# 1970's Clay carpet pad removal



## DeerManager (Oct 4, 2006)

I removed the nasty carpet in my soon to be baby boy's nursery and saw the lovely site of clay padding stuck to the hardwood undermeath, YAY! I removed some a year ago and it took literally days of scraping (being careful not to mar the hardwood) and then using a solvent remover, but it stunk and had a bunch of chemicals in it, with my wife being so pregnant i don't want to use harsh chemicals if i don't have to, please help me out here and save me from a few days of hands and knees scraping!

If this isn't done asap i "can't" go for the small game opener to my property!!!!!!
thakns in advance fellas, Jay


----------



## ih772 (Jan 28, 2003)

It might be easier to sand and refinish the floor.


----------



## ArrowFlinger (Sep 18, 2000)

Yet another example of how stupid people were in the 70's. I'm surprized it wasn't a shag carpet you were pulling up. Lucky that is a small room, so it shouldn't take you too long. My first house had rooms that size and I refinished the floors. That was a lot of work. The houses built in the 50's have some of the nices hardwood floors. It's a shame the all are covered up with carpet now.


----------



## Wendy (Oct 6, 2008)

Check with a floor expert first, but what about a floor buffer with a coarse pad?


----------



## DeerManager (Oct 4, 2006)

Yeah this house was built in the 60's and has beautiful hardwood underneath all the nasty carpet and PAD, i cleaned it off one room floor like i mentioned, but i don't have the cash to refinish the floor, unless someone knows a hardwood floor guy that wants to trade service for a 650lb electric chain hoist for their garage that is valued at $1200!

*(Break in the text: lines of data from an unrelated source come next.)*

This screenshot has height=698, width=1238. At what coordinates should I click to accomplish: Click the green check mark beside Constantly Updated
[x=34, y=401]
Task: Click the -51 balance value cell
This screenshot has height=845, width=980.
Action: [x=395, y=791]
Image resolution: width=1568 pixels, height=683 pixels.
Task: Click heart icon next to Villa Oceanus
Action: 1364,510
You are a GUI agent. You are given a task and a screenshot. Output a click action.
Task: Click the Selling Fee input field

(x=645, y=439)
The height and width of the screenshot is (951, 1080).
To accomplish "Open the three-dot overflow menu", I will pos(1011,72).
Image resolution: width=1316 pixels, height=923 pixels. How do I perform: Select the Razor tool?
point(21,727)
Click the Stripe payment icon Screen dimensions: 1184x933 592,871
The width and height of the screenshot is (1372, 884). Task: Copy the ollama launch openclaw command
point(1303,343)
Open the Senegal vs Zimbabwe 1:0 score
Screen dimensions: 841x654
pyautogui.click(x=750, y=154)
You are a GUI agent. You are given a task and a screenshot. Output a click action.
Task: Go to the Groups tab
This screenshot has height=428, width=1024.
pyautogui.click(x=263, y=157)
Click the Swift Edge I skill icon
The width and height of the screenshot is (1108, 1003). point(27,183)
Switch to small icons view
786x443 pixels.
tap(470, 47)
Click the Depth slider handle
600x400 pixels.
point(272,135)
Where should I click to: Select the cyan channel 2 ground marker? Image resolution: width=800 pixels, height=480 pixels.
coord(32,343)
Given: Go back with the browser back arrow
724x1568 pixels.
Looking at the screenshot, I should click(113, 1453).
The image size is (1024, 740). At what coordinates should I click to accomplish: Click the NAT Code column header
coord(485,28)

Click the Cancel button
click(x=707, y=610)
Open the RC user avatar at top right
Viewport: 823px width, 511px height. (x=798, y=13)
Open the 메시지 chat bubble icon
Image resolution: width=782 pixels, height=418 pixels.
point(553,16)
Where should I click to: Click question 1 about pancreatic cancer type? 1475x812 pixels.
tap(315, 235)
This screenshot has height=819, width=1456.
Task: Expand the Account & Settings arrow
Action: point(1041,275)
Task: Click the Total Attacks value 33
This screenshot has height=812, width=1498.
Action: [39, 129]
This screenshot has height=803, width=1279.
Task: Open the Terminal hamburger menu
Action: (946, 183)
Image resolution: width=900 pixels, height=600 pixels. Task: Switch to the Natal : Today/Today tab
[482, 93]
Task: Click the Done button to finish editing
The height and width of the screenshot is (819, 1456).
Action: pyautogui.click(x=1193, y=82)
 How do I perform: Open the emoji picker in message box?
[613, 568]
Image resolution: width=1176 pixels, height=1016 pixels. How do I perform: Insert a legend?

With baby Joshua on the way the budget is TIGHT!


----------



## DeerManager (Oct 4, 2006)

oh the fun, updates soon.................


----------



## cityboy2977 (Jul 27, 2009)

DeerManager, refinishing a floor isnt really that hard. patience when sanding is the most important advice i can give. look it up on line and maybe you can have a DIY project.
all the tools can be rented.
and for getting up the left over padding glue....try Goo-Gone. and this may sound really stupid to some people...but if you do small areas, Zippo fluid works great on any glue or sticky stuff.


----------



## jiggineyes (Feb 19, 2005)

Buy a floor scraper from HD for $10 bucks so you are not on your hands and knees. Then rent a floor sander for a day and do a clear coat. The floor sander will allow you to go at it with the scraper. Get most off with the scraper then let the sander take care of the rest. Im sure you could DIY for $50 or so. $10 for scraper/$20 or so to rent the sander and $10-20 in stain.


----------



## jiggineyes (Feb 19, 2005)

There isnt glue, right? Just stuck from being walked on all these years?


----------



## ahoude23 (Aug 18, 2008)

Not too bad of a job to refinish yourself. I did a few rooms at my old house, maybe a couple hundred bucks and few days out of the house to put 3-4 coats of poly on. Don't want to be in the house when doing it (esp. with preg wife). 

Andy


----------



## DeerManager (Oct 4, 2006)

mostly done, thanks for the info guys. I used a goo gone and some other stuff i found and cleaned it all off and then wiped the floor down with almond oil and it looks great!


----------



## cjric (Oct 30, 2004)

for future reference, a soft to medium scotchbrite pad and Murphys oil soap does wonders. Put the pad on a pole sander and you will be able to do the job standing up. Use the Murphys straight and clean up w/ a wet terry cloth rag.


----------